-- WHAT YOU SHOULD DO --
Reproduce each of the following lines verbatim, without changing any character.

+---+

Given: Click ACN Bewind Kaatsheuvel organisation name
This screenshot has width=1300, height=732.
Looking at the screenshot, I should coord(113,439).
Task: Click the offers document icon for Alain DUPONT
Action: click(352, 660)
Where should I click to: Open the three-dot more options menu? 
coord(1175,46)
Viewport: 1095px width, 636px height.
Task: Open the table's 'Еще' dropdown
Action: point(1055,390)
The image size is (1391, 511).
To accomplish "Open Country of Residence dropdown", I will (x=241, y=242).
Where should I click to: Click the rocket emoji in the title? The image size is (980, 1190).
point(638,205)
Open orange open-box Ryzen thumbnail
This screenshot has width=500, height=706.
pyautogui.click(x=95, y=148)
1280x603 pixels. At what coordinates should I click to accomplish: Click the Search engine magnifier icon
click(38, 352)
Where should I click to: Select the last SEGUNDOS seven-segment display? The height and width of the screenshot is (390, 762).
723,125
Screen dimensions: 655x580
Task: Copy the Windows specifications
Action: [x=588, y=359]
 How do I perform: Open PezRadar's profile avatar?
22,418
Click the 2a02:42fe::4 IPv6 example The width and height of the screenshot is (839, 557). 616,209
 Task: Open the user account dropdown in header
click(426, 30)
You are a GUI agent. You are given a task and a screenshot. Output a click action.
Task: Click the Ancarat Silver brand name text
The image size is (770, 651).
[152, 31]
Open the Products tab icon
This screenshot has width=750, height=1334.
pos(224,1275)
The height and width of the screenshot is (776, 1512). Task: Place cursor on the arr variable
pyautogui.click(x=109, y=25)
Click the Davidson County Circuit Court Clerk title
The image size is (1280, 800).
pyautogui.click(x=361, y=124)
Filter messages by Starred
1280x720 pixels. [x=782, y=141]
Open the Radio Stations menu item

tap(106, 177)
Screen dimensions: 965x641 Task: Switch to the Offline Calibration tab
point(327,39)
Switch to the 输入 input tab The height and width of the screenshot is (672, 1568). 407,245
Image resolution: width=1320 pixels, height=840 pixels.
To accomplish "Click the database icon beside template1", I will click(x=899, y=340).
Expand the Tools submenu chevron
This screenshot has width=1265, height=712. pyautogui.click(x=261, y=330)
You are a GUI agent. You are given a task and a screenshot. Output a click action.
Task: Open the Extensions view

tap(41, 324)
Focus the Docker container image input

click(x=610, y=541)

+---+

-- OUTPUT FOR THIS TASK --
Given: Click ACN Bewind Kaatsheuvel organisation name
This screenshot has width=1300, height=732.
Looking at the screenshot, I should coord(113,439).
Task: Click the offers document icon for Alain DUPONT
Action: click(352, 660)
Where should I click to: Open the three-dot more options menu? 
coord(1175,46)
Viewport: 1095px width, 636px height.
Task: Open the table's 'Еще' dropdown
Action: point(1055,390)
The image size is (1391, 511).
To accomplish "Open Country of Residence dropdown", I will (x=241, y=242).
Where should I click to: Click the rocket emoji in the title? The image size is (980, 1190).
point(638,205)
Open orange open-box Ryzen thumbnail
This screenshot has width=500, height=706.
pyautogui.click(x=95, y=148)
1280x603 pixels. At what coordinates should I click to accomplish: Click the Search engine magnifier icon
click(38, 352)
Where should I click to: Select the last SEGUNDOS seven-segment display? The height and width of the screenshot is (390, 762).
723,125
Screen dimensions: 655x580
Task: Copy the Windows specifications
Action: [x=588, y=359]
 How do I perform: Open PezRadar's profile avatar?
22,418
Click the 2a02:42fe::4 IPv6 example The width and height of the screenshot is (839, 557). 616,209
 Task: Open the user account dropdown in header
click(426, 30)
You are a GUI agent. You are given a task and a screenshot. Output a click action.
Task: Click the Ancarat Silver brand name text
The image size is (770, 651).
[152, 31]
Open the Products tab icon
This screenshot has width=750, height=1334.
pos(224,1275)
The height and width of the screenshot is (776, 1512). Task: Place cursor on the arr variable
pyautogui.click(x=109, y=25)
Click the Davidson County Circuit Court Clerk title
The image size is (1280, 800).
pyautogui.click(x=361, y=124)
Filter messages by Starred
1280x720 pixels. [x=782, y=141]
Open the Radio Stations menu item

tap(106, 177)
Screen dimensions: 965x641 Task: Switch to the Offline Calibration tab
point(327,39)
Switch to the 输入 input tab The height and width of the screenshot is (672, 1568). 407,245
Image resolution: width=1320 pixels, height=840 pixels.
To accomplish "Click the database icon beside template1", I will click(x=899, y=340).
Expand the Tools submenu chevron
This screenshot has width=1265, height=712. pyautogui.click(x=261, y=330)
You are a GUI agent. You are given a task and a screenshot. Output a click action.
Task: Open the Extensions view

tap(41, 324)
Focus the Docker container image input

click(x=610, y=541)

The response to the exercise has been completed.